This will be my last post under this name for reasons, but I wanted to do a question I’ve been interested in asking so it can be useful in a way (inspired by the person I have interacted with the most on here who says she follows all the mentioned rules as per the new year).

Once in a blue moon, someone I know will mention they have some kind of linguistic rule they invented in order to make understanding them easier.

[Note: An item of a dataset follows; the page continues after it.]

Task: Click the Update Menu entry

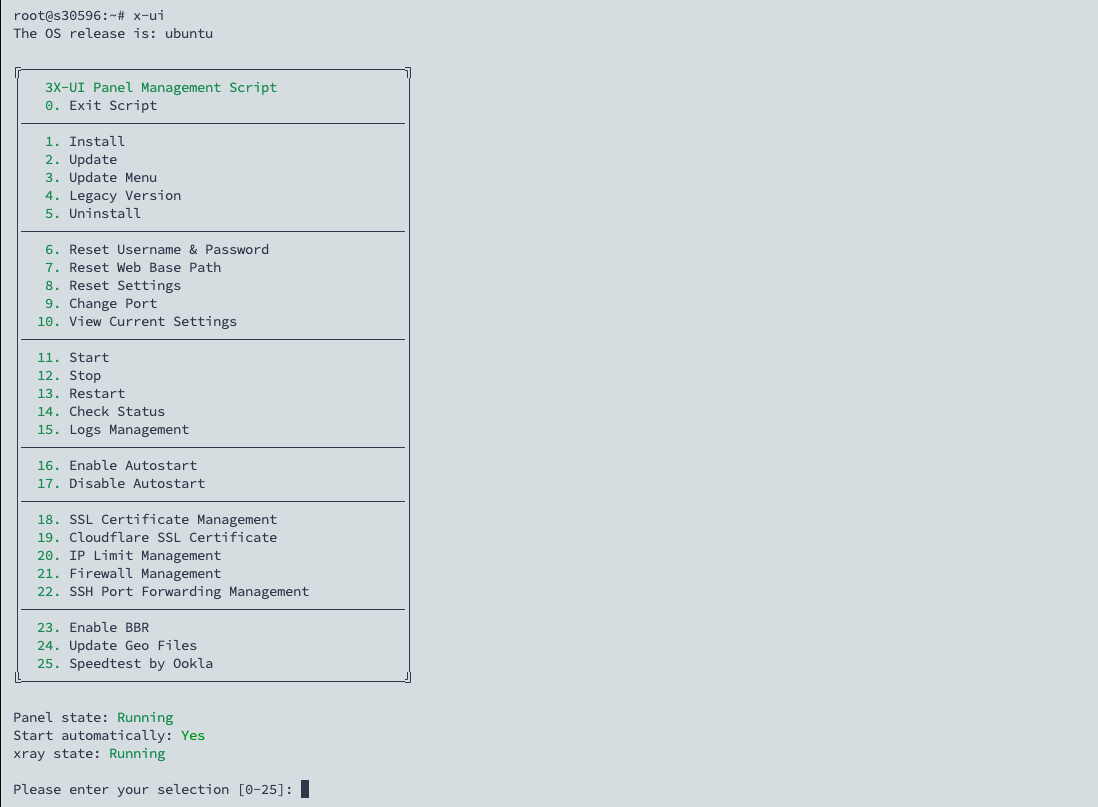Action: coord(112,178)
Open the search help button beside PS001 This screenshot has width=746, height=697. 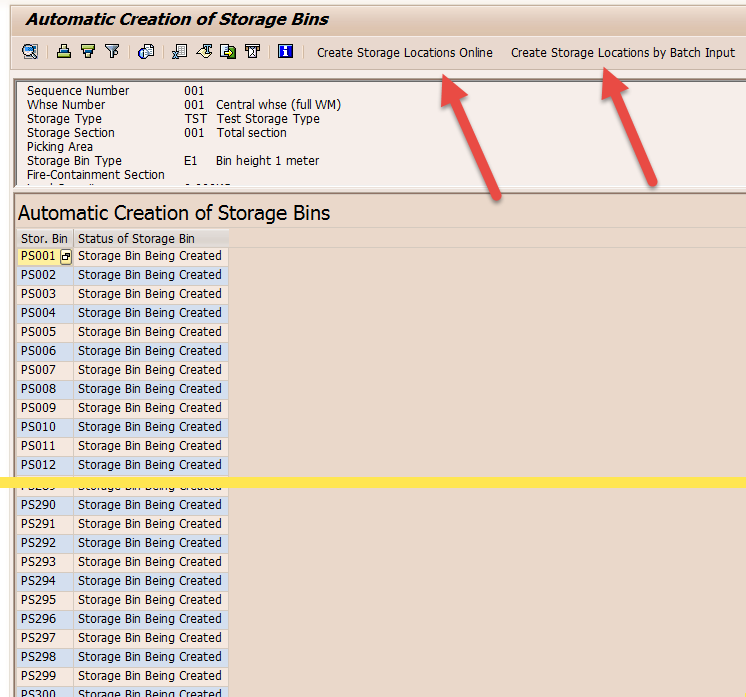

The four examples that come to the top of my head:

  1. A couple of people I know are on the spectrum and noticed it’s sometimes difficult to tell when someone is done speaking, which makes it difficult for them to not interrupt people. To prevent people from having to experience that with them, they made a rule, which a number of us follow now, where they are officially done talking when something they’re saying becomes divisible by 17 words, choosing 17 because it’s the number of syllables in a haiku.
  2. Based on this, another rule was invented where, if a whole uninterrupted utterance (or, more regularly, a sentence) is divisible by 18 words, it’s completely dismissible as having no correspondence with anything in reality. It allows things said, say, under duress, to be ignored based on that cue. A prerequisite though is that the person must have intended to end what they were saying.
  3. Suppose you have two or more people you’re interviewing. They all want to be anonymous, which means they will just be silhouettes while on a screen, and their voices will be morphed. However, this means that when someone self-references, nobody will know which one they’re talking about. For situations like this, a number of us use a grammar rule that modifies the use of words like “I”, “me”, “you”, etc. to use accents over the first letters of each word when spelled as a distinguisher (the alphabetical order of the accents match the age order of the anonymous participants), and these manifest as the speed in which the word is said during pronunciation (the speed of the words when spoken match the age order of the anonymous participants).
  4. A few people I know have adopted this quirk one of us invented that is inspired by the fact Mandarin uses tones in words (it can be turned off though if what you are saying does not consistently use this rule). In old Mandarin, a tone in a word can completely change the word’s meaning into another “word”, such as “mǎi” meaning “to buy” and “mài” meaning “to sell”. Inspired by this, a grammatical rule was invented where a word’s tone would indicate how literal it is. For example, on the do re mi scale, mi and fa would indicate that a word or phrase spoken in it might be intended to mean a parallel for something else, such as if you said “ship” in the tone to mean “whale”. A word, phrase, sentence, etc. that is spoken in so or la would mean the word is supposed to be a literary stand-in, an analogy, an allegory, a parable, etc. For example, if you said “hand” in this tone, if you were talking about a flower, you could mean “leaf”, or you could say “galactus” to mean a black hole. A word spoken in doe (low doe) or re would imply something that’s a “quasi” of a certain thing, something that’s technically something, something that’s partially something, etc. For example, if you said “adult” in doe (low doe) or re, it could mean “teen” or “kid”. And anything said in ti or doe (high doe) would indicate they mean the opposite of something. For example, saying “cop” in ti or (high) doe could mean “robber”. This is a rule invented for constructed languages though and isn’t necessary in English, though some use it.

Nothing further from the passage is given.